The University of Florida Gainesville is hosting the Twenty Ninth meeting of the CUNY conference on Psycholinguistics March 3-5. UMass is represented by:
Lap-Ching Keung and Adrian Staub who are presenting the paper “Closest conjunct agreement in English: A comparison with number attraction."
Alumna Katy Carlson, with Benjamin Lee, Sarah Nelson and Blake Clark, is presenting the poster “Comparative ellipsis has an object bias, though subjects are more frequent."
Caroline Andrews and Brian Dillon are presenting the poster “Computation of Agreement is Verb-Centric Regardless of Word Order."
Alumni Jesse Harris and Katy Carlson are presenting the poster “Correlate not optional: PP sprouting in ‘much less’ ellipsis."
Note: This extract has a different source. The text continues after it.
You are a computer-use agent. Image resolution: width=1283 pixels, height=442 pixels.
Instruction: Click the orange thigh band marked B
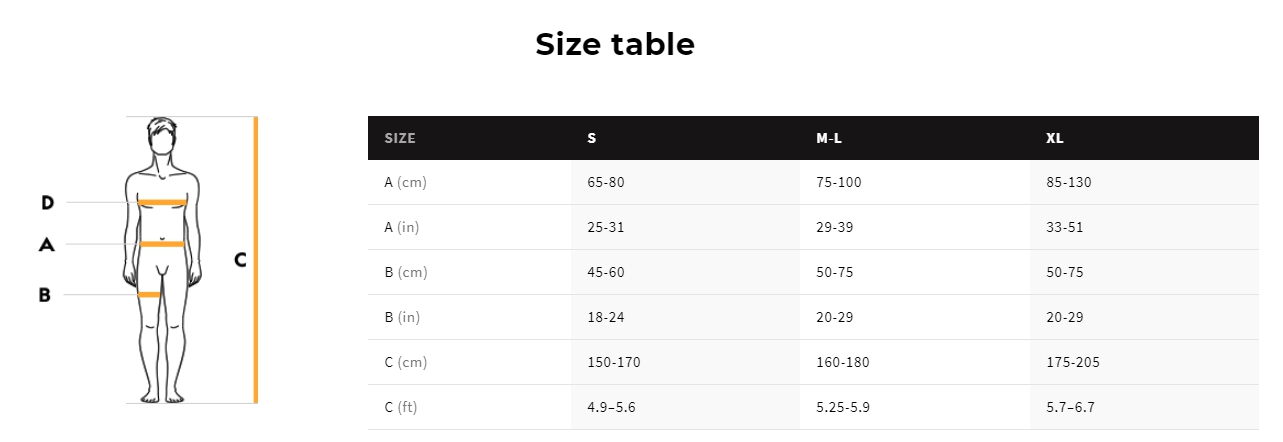click(149, 294)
Alumnus Greg Carlson, with Thais M. M. de Sa, Maria Luiza Cunha Lima and Micheal Tanenhause present the poster “Experimental evidence that “weak definite” noun phrases are not interpreted as generics"
Jérémy Pasquereau and Brian Dillon are presenting the poster “Grammaticality illusions are conditioned by lexical item-specific grammatical properties."
Alumna Margaret Grant with Sonia Michniewicz and Jessica Rett present the poster “Incremental interpretation in cases of individual/degree polysemy"
Alumnus Jeff Runner, with Alyssa Ibarra, present the poster “Informational focus in Spanish pronoun resolution: answering the QUD"
Brian Dillon, with Akira Omaki and Zoe Ovans, present the poster “Intrusive reflexive binding inside a fronted wh-predicate."
Brian Dillon, Nicolleta Biondo and Francesco Vespignani present the poster “Structural Constraints strongly determine the attachment of termporal adverbs."
Adrian Staub, with Francesca Foppolo, Carlo Cecchetto, Caterina Donati and Vincenzo Moscati present the poster “Minding the gap: The parser avoids relative clause analyses whenever it can."
Alumnus Paul de Lacy, with Karin Stromswold and Gwendolyn Rehrig present the poster “Passive sentences can be predicted by adults."
Shayne Sloggett and Brian Dillon present the poster “Person blocking effects in the processing of English reflexives."
Alumna Margaret Grant with Kelly-Ann Blake and Frederick Gietz present the poster “Prediction and inhibition of syntactic structure: Evidence from either (of the)… or."
Alumnus Jeff Runner, with Yahang Xu, presents the poster “Reflexive Retrieval in Mandarin Chinese: Evidence against the local search hypothesis."
Alumnus Michael Terry and alumna Masako Hirotani, with Erik Thomas and Sandra Jackson present the poster “The processing of third person singular -s by African American English speaking second graders: an auditory ERP study."
Alumnus Keir Moulton, with Kyeong-min Kim and Chung-hye Han, present the poster “The syntax of null objects: evidence from inter-speaker variation."